Microsoft’s Digital Crimes Unit (DCU) has disrupted a subscription-based phishing service known as RaccoonO365, accused of stealing thousands of Microsoft 365 credentials across the world.
The tech giant said it identified a Nigeria-based individual as the mastermind behind the operation. Acting on a U.S. court order from the Southern District of New York, Microsoft seized 338 websites connected to the network. These sites were used to host fake Microsoft login pages and funnel stolen user data.
According to Microsoft, RaccoonO365 operated like a business, selling easy-to-use phishing kits on Telegram. The service allowed even low-skilled cybercriminals to impersonate Microsoft communications and harvest usernames and passwords at scale. Since July 2024, the kits have been used to steal at least 5,000 Microsoft credentials across 94 countries.
Investigators found that the phishing kits were structured as subscriptions, enabling criminals to send thousands of phishing emails daily. This model meant a single subscription could fuel hundreds of millions of malicious emails per year.
Microsoft revealed that the individuals behind the scheme played specialized roles, from writing code to selling subscriptions and providing customer support to other criminals. The DCU noted that while the group tried to hide by registering domains under fake names and locations, an operational error gave them away when they exposed a secret cryptocurrency wallet.

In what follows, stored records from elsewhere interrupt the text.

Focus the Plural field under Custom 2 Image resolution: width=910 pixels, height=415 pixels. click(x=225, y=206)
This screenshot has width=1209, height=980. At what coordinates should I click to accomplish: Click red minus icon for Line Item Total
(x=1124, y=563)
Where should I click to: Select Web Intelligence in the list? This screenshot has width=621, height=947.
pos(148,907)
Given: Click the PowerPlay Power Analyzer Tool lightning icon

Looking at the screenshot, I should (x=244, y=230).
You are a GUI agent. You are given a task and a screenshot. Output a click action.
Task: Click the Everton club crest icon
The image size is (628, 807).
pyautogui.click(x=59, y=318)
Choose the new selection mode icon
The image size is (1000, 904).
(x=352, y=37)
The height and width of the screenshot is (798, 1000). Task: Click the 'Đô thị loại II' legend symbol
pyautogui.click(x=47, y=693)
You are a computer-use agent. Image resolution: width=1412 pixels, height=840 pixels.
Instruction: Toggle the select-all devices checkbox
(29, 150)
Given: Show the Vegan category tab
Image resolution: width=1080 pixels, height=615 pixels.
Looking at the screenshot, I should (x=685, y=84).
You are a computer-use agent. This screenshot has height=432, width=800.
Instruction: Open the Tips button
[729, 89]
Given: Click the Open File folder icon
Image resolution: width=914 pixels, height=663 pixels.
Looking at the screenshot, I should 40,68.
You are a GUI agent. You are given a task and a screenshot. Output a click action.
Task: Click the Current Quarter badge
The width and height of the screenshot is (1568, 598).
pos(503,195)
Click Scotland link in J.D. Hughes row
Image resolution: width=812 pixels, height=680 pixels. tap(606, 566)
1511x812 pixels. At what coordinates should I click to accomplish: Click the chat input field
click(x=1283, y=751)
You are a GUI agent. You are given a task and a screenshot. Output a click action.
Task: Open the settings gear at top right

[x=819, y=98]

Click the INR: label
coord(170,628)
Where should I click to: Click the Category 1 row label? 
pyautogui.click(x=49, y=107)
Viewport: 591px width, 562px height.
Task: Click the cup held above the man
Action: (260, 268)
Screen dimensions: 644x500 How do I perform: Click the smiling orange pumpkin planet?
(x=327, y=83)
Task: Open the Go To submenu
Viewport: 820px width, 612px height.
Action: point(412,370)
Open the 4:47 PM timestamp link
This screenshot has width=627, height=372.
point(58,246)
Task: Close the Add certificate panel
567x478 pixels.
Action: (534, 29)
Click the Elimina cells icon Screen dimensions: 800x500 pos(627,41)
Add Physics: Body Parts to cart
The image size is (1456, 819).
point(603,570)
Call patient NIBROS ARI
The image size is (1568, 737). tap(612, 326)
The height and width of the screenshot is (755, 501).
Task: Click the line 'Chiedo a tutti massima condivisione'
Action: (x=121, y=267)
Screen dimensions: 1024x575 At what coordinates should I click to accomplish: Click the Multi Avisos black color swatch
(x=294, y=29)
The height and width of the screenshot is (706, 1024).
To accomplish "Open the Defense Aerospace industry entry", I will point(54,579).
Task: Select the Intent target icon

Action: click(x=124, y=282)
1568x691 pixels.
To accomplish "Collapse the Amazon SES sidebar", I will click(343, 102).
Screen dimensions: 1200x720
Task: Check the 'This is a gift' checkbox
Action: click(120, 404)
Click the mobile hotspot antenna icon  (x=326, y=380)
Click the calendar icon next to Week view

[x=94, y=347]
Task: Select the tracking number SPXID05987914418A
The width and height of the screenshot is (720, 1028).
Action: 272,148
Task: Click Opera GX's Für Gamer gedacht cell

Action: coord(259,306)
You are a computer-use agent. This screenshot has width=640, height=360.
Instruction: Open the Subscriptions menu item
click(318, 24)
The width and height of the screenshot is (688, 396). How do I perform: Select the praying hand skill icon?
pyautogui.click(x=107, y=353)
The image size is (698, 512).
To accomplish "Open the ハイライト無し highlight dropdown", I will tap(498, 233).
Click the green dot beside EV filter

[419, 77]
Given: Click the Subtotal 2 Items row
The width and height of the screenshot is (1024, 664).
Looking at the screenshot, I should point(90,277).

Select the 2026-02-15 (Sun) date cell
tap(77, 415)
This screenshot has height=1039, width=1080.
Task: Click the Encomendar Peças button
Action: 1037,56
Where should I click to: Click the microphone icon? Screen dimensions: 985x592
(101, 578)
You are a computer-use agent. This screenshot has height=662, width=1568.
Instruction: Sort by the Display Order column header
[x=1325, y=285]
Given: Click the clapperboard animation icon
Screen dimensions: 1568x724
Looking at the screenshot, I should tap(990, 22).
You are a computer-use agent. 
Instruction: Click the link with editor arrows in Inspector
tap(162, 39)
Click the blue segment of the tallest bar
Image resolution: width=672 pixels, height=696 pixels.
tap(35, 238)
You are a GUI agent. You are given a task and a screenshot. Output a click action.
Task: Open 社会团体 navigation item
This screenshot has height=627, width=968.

The company confirmed it has referred the case to international law enforcement.
Beyond financial fraud, Microsoft warned that RaccoonO365 posed serious risks to public safety. The DCU uncovered tax-themed phishing campaigns that targeted over 2,300 organizations in the U.S., including at least 20 healthcare providers. Working with the Health Information Sharing and Analysis Center (Health-ISAC), Microsoft highlighted that such attacks can disrupt patient care, delay critical services, and expose sensitive medical data.
The company also emphasized how fast RaccoonO365 has evolved. In just over a year, it released regular upgrades to meet demand, with customers able to target up to 9,000 emails per day and even bypass multi-factor authentication protections. Most recently, the group began advertising an AI-powered tool, “RaccoonO365 AI-MailCheck,” designed to make phishing campaigns more effective.
The crackdown comes as Microsoft continues to be the most impersonated brand in phishing campaigns. A recent report by Check Point Research revealed that the company accounted for 25 percent of all global phishing attempts between April and June 2025, a surge linked to networks like RaccoonO365.